--- Text section ---

Rates of chronic kidney disease (CKD) in the United States have increased by more than 20% over the last decade, causing loss of life and sky-rocketing health care costs, according to the 2008 annual report released by the U.S. Renal Data System (USRDS). Its increasing impact, now estimated to affect more than 30 million adult Americans, led the USDRS for the first time to dedicate a separate volume to CKD in its 20th annual report.
According to the National Kidney Foundation, CKD is a progressive disease, in which early stages are evidenced by the presence of protein in the urine. In late stage CKD, the kidney’s ability to filter out the body’s waste products is severely compromised.
Based on data from the National Health and Nutrition Examination Surveys (NHANES), produced by the U.S. Centers for Disease Control and Prevention, the prevalence of CKD rose from 12 percent in 1988-1994 to 15 percent in 2003-2006. Among those age 60 and older, the prevalence increased from 32 percent to 38 percent during the same time period.
The CKD population is at increased risk for other serious diseases, leading many physicians to call it “a risk multiplier for mortality.” Contributing to the problem are trends in which treatment and control of other related diseases lag behind recommended practices.
Individuals over the age of 60 are nearly six times more likely than people in their 30s and 40s to have CKD. Rates of CKD are approximately doubled among patients with diabetes, chronic hypertension, or cardiovascular disease. Rates are also higher among women than among men.
“The data suggests that awareness of diabetes, hypertension and lipid disorders [associated with CKD] is high, but control of factors such as blood pressure and lipid levels worsens as CKD advances,” says Bryan Becker, MD, President, National Kidney Foundation.
For example, more than 80% of patients with reduced filtration capacity have high blood pressure, but only 20% are being successfully treated for it. As a result, CKD patients are five times more likely to die of other related conditions than to ever reach end-stage renal disease, in which dialysis is required to take over the function of the kidney. Furthermore, hospitalizations for any reason are four to five times more frequent for patients with CKD than for those without the diagnosis.
Even without taking into account the cost of caring for patients on dialysis, costs for Medicare patients with CKD exceeded $49 billion in 2006 --- nearly 5 times greater than in 1993.
"Clearly, CKD has emerged as a major public health issue. We at the National Kidney Foundation interpret this increase in the rate of CKD as a call to action for doctors, people most at risk, and their families,” says Becker.
“These findings reaffirm the importance of identifying kidney disease at its early stages, when treatment is most effective, to prevent further long-term complications. Through the Kidney Early Evaluation Program (KEEP), which provides free kidney screenings for those at increased risk -- anyone with high blood pressure, diabetes or a family history of kidney failure-- the foundation tests 2,500 American adults each month and will be stepping that number up in the near future," continues Becker.

--- Exercise data ---

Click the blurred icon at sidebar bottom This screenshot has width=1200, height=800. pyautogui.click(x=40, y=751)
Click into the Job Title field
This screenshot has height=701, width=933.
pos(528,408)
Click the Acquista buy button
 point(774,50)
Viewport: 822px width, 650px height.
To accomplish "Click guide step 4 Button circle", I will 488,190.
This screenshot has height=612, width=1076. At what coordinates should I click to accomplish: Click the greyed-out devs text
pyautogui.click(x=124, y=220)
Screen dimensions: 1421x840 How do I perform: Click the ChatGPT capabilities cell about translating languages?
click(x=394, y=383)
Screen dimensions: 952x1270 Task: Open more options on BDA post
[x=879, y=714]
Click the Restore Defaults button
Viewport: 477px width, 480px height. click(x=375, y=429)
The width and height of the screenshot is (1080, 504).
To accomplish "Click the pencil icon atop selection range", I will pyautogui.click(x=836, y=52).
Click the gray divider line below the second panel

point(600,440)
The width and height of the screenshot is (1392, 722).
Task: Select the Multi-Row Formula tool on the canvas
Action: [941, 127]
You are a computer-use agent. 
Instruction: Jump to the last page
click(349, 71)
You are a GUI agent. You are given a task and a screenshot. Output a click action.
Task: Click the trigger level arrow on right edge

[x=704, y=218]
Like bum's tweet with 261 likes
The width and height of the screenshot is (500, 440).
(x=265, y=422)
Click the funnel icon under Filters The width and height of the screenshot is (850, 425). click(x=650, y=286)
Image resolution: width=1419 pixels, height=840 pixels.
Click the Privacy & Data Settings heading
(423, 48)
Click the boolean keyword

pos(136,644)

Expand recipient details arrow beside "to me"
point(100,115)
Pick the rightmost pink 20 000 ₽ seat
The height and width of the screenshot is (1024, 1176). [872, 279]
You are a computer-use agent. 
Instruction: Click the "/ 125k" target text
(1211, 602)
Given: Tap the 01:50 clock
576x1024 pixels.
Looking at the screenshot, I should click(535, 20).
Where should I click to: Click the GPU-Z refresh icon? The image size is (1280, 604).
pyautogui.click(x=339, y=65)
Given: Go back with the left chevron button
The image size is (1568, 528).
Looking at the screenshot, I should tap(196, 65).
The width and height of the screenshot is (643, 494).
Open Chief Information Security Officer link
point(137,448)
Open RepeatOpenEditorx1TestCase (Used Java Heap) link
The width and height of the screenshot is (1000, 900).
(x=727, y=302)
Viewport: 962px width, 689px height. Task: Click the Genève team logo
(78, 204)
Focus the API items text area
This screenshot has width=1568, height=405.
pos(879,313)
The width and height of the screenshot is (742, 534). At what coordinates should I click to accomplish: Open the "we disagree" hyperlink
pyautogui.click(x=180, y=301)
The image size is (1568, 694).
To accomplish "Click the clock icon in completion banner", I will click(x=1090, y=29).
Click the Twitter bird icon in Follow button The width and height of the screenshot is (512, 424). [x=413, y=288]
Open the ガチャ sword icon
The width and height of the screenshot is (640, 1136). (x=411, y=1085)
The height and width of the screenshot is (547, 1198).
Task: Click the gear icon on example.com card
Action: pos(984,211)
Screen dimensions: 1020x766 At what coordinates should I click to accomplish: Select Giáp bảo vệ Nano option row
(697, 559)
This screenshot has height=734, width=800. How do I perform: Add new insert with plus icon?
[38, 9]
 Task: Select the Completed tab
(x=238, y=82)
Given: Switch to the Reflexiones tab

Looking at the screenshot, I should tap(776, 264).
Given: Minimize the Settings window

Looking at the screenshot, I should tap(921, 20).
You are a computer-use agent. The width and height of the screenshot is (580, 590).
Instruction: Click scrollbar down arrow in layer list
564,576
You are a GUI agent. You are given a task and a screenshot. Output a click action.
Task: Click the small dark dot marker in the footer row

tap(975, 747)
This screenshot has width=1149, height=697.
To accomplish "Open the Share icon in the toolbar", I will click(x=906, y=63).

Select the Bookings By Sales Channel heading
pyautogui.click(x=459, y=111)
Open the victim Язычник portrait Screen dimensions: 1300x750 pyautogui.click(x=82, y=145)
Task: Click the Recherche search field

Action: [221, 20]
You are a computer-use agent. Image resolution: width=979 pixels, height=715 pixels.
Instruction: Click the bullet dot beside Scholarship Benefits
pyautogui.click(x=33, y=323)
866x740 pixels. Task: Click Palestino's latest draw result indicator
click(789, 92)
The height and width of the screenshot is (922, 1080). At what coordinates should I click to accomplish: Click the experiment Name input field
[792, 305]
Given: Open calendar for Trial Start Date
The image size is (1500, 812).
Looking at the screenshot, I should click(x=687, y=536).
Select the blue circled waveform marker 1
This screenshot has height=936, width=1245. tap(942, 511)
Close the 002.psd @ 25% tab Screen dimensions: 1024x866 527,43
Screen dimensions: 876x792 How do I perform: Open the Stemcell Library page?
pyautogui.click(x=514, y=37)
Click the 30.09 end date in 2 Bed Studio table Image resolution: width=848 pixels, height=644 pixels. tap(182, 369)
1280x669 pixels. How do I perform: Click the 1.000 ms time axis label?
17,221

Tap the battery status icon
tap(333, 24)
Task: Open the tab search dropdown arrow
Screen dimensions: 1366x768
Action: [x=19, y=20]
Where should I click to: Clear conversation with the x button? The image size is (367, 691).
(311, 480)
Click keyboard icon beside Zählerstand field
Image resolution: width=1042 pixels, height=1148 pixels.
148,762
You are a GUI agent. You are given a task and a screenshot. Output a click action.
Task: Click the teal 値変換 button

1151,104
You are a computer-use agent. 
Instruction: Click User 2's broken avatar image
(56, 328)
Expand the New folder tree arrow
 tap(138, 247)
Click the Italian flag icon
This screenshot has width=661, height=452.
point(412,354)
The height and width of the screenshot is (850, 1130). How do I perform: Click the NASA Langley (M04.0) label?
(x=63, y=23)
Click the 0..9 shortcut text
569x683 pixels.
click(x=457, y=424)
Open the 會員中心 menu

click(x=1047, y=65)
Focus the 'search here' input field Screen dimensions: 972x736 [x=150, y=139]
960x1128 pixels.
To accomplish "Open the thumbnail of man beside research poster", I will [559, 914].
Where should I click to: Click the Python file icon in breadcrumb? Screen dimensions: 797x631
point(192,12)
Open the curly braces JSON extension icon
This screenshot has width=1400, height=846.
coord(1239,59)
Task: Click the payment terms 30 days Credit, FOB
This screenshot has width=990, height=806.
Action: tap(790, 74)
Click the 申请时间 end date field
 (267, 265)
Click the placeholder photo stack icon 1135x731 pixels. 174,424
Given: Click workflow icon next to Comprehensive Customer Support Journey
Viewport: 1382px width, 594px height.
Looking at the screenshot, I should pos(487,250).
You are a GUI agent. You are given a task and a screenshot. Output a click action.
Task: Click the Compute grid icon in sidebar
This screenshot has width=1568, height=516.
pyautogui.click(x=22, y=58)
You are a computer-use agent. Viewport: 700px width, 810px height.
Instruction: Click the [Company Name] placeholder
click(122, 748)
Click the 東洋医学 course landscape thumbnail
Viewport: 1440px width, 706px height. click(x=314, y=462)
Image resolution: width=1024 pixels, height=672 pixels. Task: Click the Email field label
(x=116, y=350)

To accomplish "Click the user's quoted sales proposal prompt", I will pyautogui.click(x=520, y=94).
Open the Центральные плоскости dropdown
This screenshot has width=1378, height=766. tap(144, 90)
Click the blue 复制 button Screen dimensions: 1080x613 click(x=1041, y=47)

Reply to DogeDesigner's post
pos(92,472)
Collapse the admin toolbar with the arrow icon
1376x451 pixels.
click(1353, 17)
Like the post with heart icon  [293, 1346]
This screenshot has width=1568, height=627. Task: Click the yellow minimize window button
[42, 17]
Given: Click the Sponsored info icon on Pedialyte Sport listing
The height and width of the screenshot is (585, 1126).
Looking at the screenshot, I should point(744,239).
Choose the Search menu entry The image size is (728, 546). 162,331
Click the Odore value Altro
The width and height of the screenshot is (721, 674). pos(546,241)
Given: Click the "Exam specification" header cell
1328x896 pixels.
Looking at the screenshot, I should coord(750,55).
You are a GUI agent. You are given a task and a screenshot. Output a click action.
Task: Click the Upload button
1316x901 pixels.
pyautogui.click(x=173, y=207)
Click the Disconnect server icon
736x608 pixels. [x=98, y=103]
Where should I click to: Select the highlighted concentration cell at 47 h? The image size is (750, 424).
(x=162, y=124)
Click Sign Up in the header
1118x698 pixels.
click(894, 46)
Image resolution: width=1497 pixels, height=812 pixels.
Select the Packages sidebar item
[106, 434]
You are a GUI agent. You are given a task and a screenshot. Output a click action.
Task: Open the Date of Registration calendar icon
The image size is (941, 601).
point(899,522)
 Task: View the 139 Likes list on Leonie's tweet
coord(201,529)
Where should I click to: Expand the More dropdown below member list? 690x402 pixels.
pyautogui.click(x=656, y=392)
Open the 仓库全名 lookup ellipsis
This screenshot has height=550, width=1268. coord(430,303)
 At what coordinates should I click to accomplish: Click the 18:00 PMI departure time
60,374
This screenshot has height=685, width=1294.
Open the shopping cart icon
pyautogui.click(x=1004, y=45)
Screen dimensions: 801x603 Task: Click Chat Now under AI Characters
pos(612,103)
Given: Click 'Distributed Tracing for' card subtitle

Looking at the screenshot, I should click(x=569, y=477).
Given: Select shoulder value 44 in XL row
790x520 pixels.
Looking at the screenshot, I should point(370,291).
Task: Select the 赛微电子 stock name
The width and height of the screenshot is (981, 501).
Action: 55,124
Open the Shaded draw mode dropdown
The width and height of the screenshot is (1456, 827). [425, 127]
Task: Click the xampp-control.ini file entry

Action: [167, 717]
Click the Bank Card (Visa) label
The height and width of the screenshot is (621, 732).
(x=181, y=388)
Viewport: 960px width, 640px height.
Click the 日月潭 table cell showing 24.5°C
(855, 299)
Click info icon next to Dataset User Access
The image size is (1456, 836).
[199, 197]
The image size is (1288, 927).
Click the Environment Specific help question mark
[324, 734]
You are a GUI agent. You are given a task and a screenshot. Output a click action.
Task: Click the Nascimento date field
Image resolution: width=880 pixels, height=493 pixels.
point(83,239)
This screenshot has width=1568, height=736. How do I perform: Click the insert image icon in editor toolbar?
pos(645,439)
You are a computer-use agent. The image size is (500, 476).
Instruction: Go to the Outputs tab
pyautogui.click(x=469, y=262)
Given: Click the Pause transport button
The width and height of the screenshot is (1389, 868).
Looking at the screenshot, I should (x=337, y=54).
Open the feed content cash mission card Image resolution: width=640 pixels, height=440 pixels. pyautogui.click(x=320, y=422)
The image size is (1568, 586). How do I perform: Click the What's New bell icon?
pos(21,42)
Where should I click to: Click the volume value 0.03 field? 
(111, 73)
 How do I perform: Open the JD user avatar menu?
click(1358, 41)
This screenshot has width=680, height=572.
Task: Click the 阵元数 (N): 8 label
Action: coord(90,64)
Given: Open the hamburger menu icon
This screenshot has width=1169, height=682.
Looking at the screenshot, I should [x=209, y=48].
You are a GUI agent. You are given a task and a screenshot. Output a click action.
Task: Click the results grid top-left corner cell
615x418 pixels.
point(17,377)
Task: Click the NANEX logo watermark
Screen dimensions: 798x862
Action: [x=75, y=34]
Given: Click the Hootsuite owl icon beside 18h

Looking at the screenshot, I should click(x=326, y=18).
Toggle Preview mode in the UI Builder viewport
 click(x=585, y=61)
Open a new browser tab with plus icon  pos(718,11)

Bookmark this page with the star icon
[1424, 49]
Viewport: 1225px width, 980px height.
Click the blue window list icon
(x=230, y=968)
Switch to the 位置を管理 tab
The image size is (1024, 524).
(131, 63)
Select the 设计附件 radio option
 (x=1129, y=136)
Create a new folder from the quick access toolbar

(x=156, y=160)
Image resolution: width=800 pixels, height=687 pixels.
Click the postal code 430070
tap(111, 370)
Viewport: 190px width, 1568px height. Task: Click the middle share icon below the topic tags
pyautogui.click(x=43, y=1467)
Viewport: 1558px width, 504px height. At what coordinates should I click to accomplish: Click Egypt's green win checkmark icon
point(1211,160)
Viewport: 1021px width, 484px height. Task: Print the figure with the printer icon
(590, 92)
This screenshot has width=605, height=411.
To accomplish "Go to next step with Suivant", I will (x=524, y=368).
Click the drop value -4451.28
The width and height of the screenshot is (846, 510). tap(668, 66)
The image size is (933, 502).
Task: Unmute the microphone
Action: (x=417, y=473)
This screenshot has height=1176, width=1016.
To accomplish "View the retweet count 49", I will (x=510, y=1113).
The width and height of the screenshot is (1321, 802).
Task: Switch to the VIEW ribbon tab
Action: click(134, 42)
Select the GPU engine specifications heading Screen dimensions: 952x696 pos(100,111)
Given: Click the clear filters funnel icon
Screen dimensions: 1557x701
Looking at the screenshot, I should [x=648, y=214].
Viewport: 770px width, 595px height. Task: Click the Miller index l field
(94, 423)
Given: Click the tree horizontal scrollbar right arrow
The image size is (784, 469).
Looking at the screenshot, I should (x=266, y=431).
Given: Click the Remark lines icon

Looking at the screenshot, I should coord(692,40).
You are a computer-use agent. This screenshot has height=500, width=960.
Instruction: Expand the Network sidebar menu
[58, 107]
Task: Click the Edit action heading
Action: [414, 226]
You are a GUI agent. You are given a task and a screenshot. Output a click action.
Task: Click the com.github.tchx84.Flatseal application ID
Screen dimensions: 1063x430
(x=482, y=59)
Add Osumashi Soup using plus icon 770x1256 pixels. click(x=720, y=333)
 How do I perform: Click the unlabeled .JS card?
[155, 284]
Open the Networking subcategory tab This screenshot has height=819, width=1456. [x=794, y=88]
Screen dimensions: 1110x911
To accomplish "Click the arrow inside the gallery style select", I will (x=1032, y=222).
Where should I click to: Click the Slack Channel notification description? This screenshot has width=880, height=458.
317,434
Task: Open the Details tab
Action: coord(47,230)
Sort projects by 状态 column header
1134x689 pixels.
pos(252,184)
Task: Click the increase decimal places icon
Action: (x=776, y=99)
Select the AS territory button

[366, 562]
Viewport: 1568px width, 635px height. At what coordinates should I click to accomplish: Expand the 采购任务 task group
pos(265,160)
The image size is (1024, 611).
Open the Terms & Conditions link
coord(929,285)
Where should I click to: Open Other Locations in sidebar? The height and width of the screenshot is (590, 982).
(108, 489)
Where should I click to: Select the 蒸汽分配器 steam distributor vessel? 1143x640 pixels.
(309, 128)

---

### Exercise details
Please decide whether each statement agrees with the kidney disease text, answering yes or no and quoting the words that settle it. 1. Among people age 60 and older, CKD prevalence rose from 32 percent to 38 percent. 2. CKD rates are higher among men than among women. 3. More than 80% of patients with reduced filtration capacity are being successfully treated for high blood pressure. The records come from a separate source and are unrelated to the kidney disease text.

### Answer box
1. Yes: "Among those age 60 and older, the prevalence increased from 32 percent to 38 percent during the same time period."
2. No: "Rates are also higher among women than among men."
3. No: "more than 80% of patients with reduced filtration capacity have high blood pressure, but only 20% are being successfully treated for it."